Après un dessert remarquable, après l'intervention inévitable de Pierre qui remercie en notre nom à tous le personnel qui nous a servi et nourri, nous regagnons le premier salon pour un after tout simple. Le champagne refait son apparition et nous prenons le temps de converser avec ceux que nous n'avons pas eu le loisir de voir avant le repas. Et puis, l'heure avançant, les premiers prennent congé. Caroline et moi mettons plus d'une demi-heure à dire au revoir...

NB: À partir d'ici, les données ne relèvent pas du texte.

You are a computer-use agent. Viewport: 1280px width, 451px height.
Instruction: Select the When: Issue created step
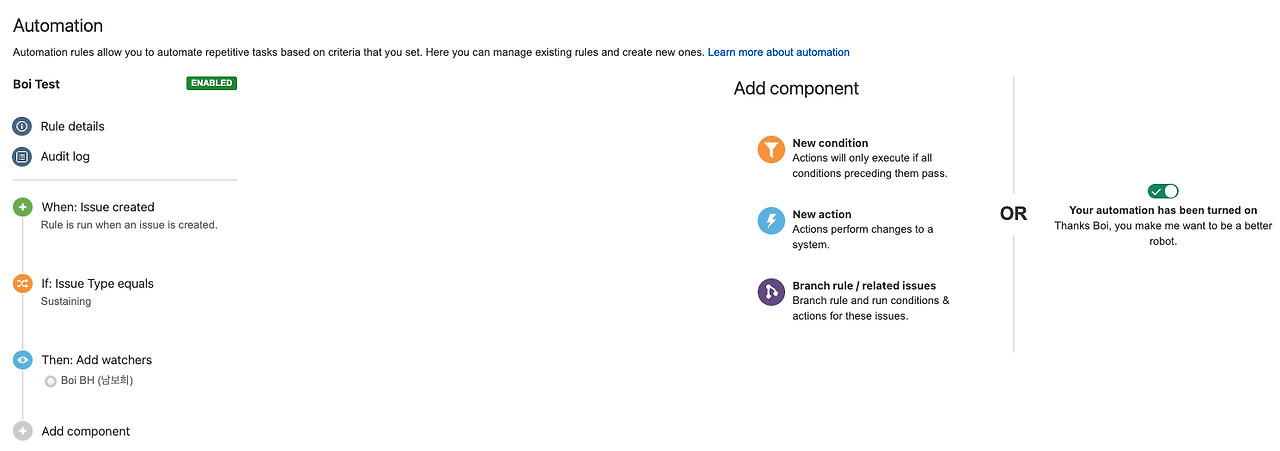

Vers 23h30, je franchis le porche dans l'autre sens. Je n'ai plus de trac. Juste un peu d'amertume de devoir déjà partir. C'était vraiment bien. Merci les amis.

Il m'aura fallu dix jours pour digérer, non pas ce bon dîner, mais cette soirée d'émotions et de plaisirs. Il m'aura fallu dix jours pour être en mesure de raconter ce moment inoubliable. Il est gravé dans ma mémoire, comme tant d'autres passés en compagnie de cette bande de voyous, de gamins devenus hommes libres à force de chérir la mer.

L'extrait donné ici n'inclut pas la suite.